**WHAT NEEDS TO BE DONE**
Produce one exact copy of the records, no pictures.

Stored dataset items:
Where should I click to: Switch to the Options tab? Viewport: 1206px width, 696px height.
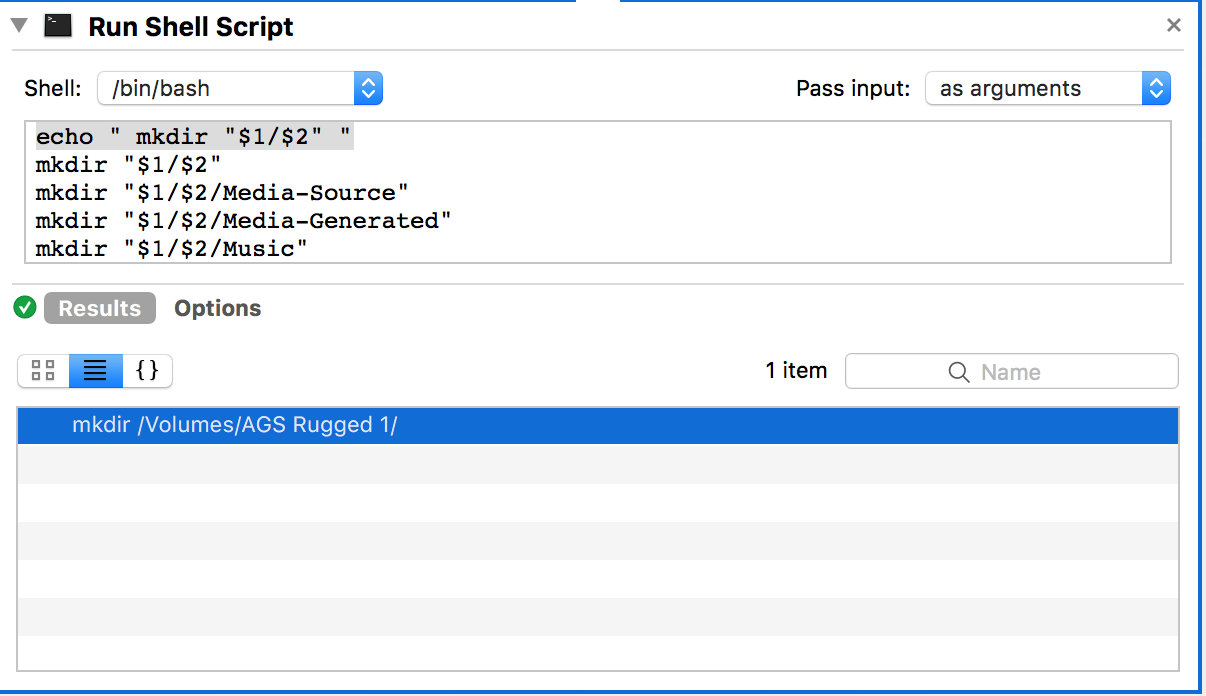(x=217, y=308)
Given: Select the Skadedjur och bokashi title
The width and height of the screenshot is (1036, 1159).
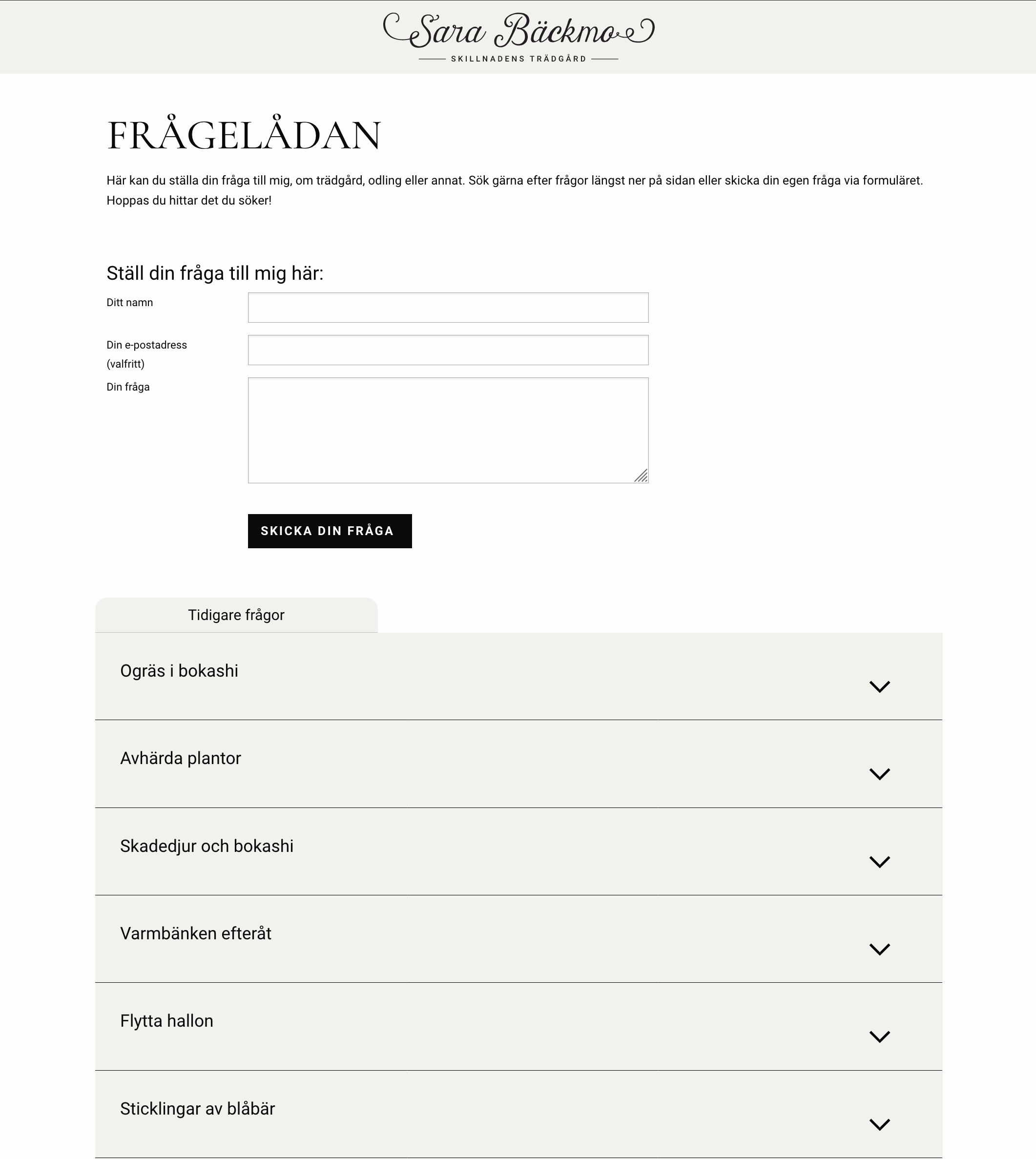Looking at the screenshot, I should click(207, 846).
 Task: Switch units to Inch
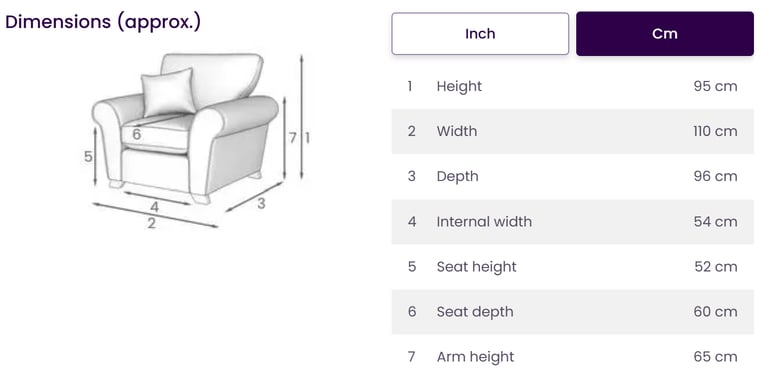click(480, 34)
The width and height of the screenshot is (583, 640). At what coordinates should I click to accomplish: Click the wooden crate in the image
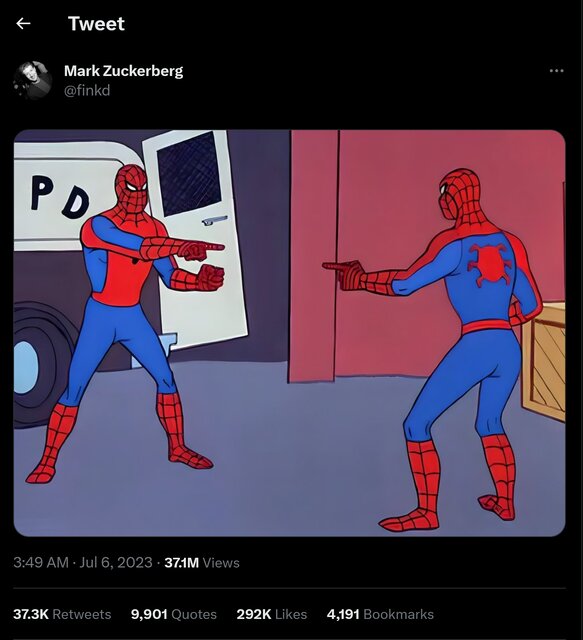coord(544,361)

**SOLUTION FOR THIS PROBLEM**
Where should I click to: Switch to the Options tab? Viewport: 1206px width, 696px height.
(x=217, y=308)
Given: Select the Skadedjur och bokashi title
The width and height of the screenshot is (1036, 1159).
Looking at the screenshot, I should click(207, 846).
 Task: Switch units to Inch
click(480, 34)
The width and height of the screenshot is (583, 640). At what coordinates should I click to accomplish: Click the wooden crate in the image
coord(544,361)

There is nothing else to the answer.